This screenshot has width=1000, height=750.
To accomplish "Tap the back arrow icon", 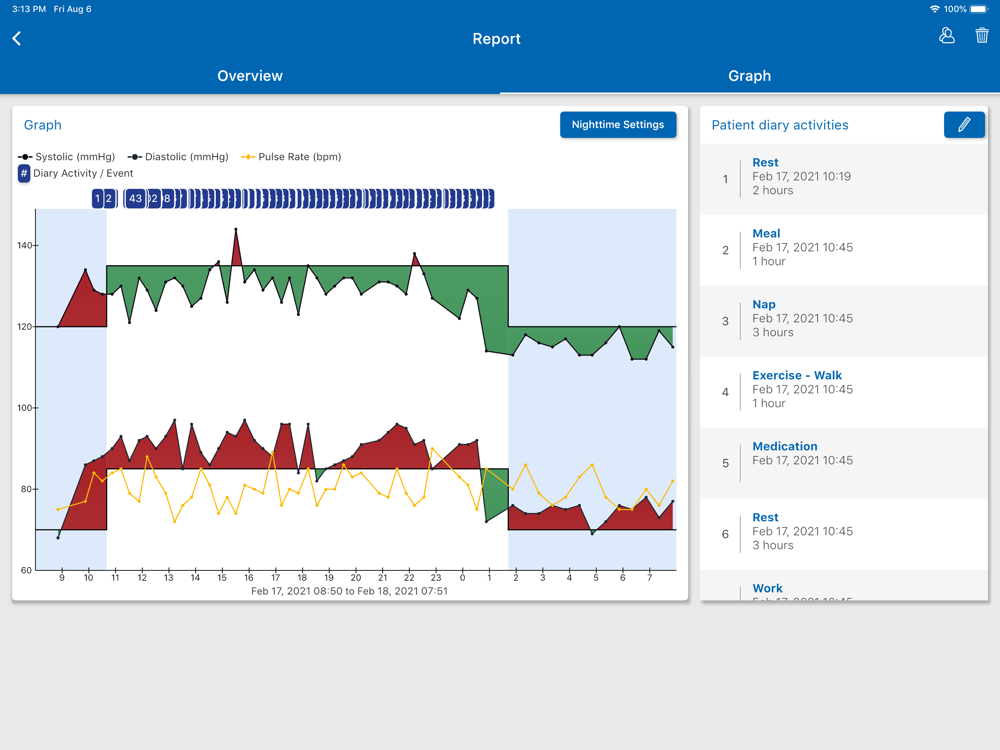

______

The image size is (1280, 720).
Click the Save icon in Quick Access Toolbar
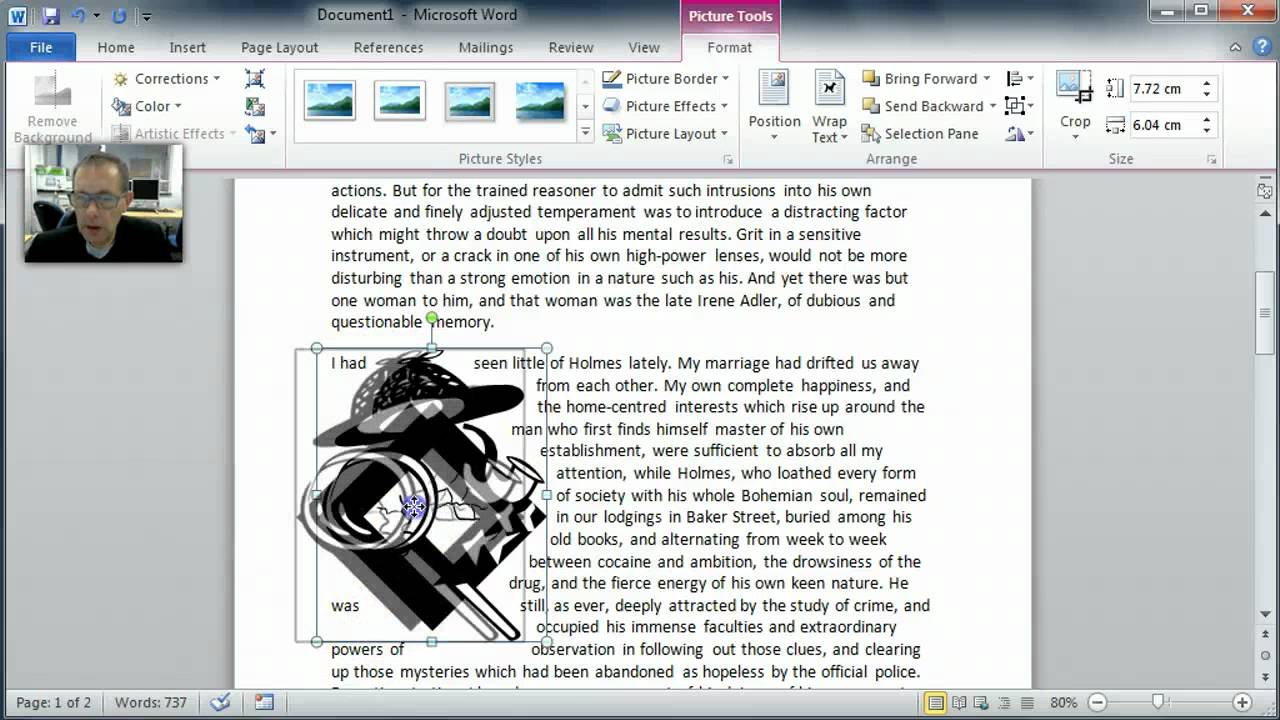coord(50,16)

______

What you need to do: Recast everything from the line containing "This screenshot has width=1000, height=750." down to and including the line containing "the back arrow" as a JSON list of strings, with one string per line and blank lines skipped. Leave the pictures out.

Solution to this exercise:
[
  "This screenshot has width=1000, height=750.",
  "To accomplish \"Tap the back arrow icon\", "
]